Reconstruct USB CDC stream

I have an USB CDC interface on a STM32 to which I send messages which can be longer than one single chunk of 64 bytes. This means I get multiple callbacks of CDC_Receive_FS(uint8_t* Buf, uint32_t *Len) where I would have to copy the incoming data into another buffer (e.g. ringbuffer).

My problem is, how do I know if data belongs to a new message or is a continuation of a previous (larger) one? What I can tell is that if less than 64 bytes arrived I can assume that the message is complete. But if exactly 64 bytes are in the buffer I'd technically have to wait if there are no more messages coming. And even then, how long do I have to wait to not mix them up with a new one?

Solution

USB CDC and all serial protocols derived from RS-232 implement stream-based communication, i.e. a potentially endless stream of bytes.

They do not implement message-based communication. Therefore, they have no concept of messages, and no concept of message start and message end.

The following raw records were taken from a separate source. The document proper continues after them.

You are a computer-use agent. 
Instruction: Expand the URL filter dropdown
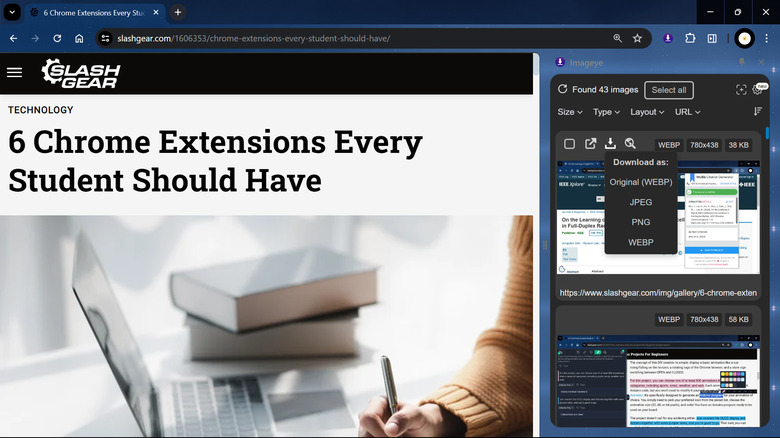click(687, 112)
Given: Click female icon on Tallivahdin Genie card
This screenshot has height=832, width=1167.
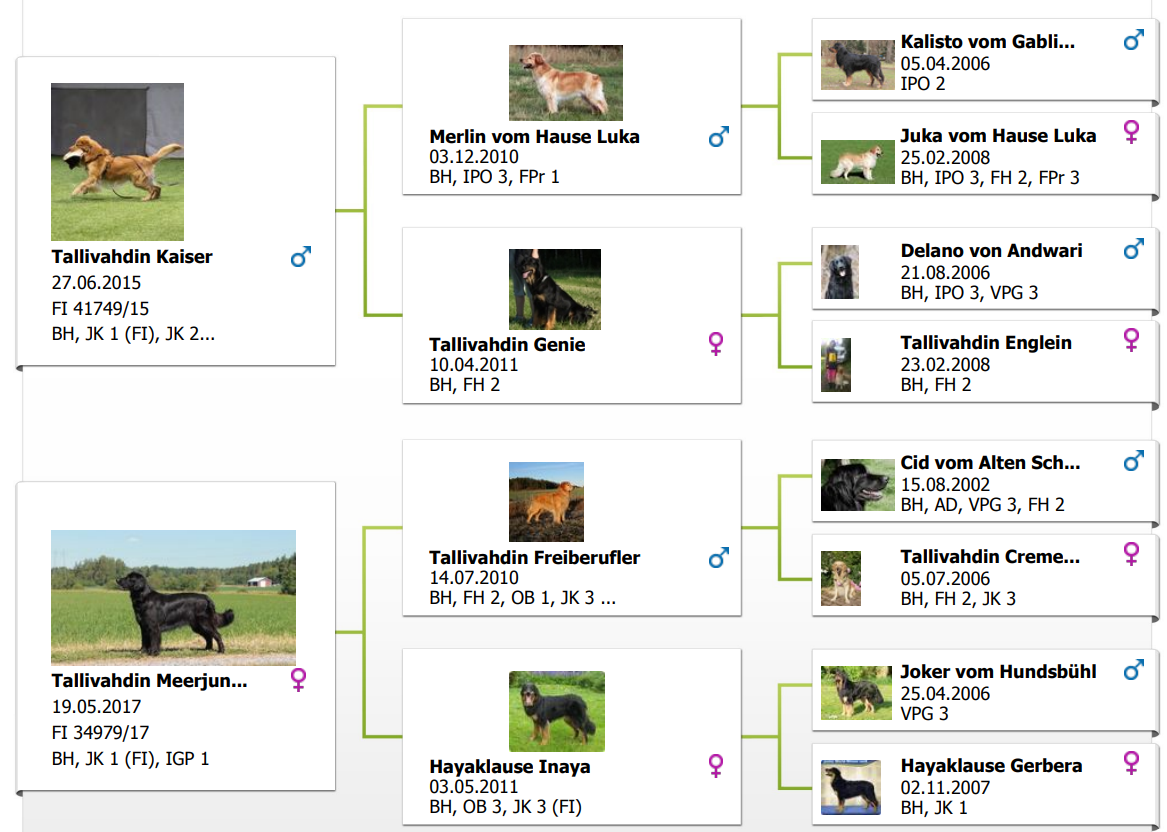Looking at the screenshot, I should click(716, 345).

The lower layers of USB are message based. So you might observe patterns that look like a message-based communication. You might also think that USB CDC is message based because the STM32cube framework exposes a USB API that will deliver more data whenever a low-level USB message has arrived.

But this behavior can only be observed if small chunks of data are sent with pauses in-between and if the USB bus is mostly idle. It collapses if speed is increased or the USB bus becomes busier.

Then your PC will start to merge chunks of data. This can be easily tested by sending 100 times 10 bytes as fast as possible. The first 10 bytes are likely sent in its own packet. But the remaining data will be merged and sent as packets of 64 bytes (except for the last few bytes).

So if you want to have a message-oriented protocol on top of stream-oriented protocol, the two typical approaches are:

Use a delimiter between messages. As an example: If you have a human-readable text protocol, a linefeed is often used as the delimiter. Once you encounter a linefeed character, you know you have a complete message (i.e. line).
Use a length indicator at the end of the message. This is useful for binary protocols. The first two bytes could contain the message length in bytes, encoded as a 16-bit number. So will be obvious when the message is complete.

Also note that a received packet can contain several message, or the end of a message and the start of the next message.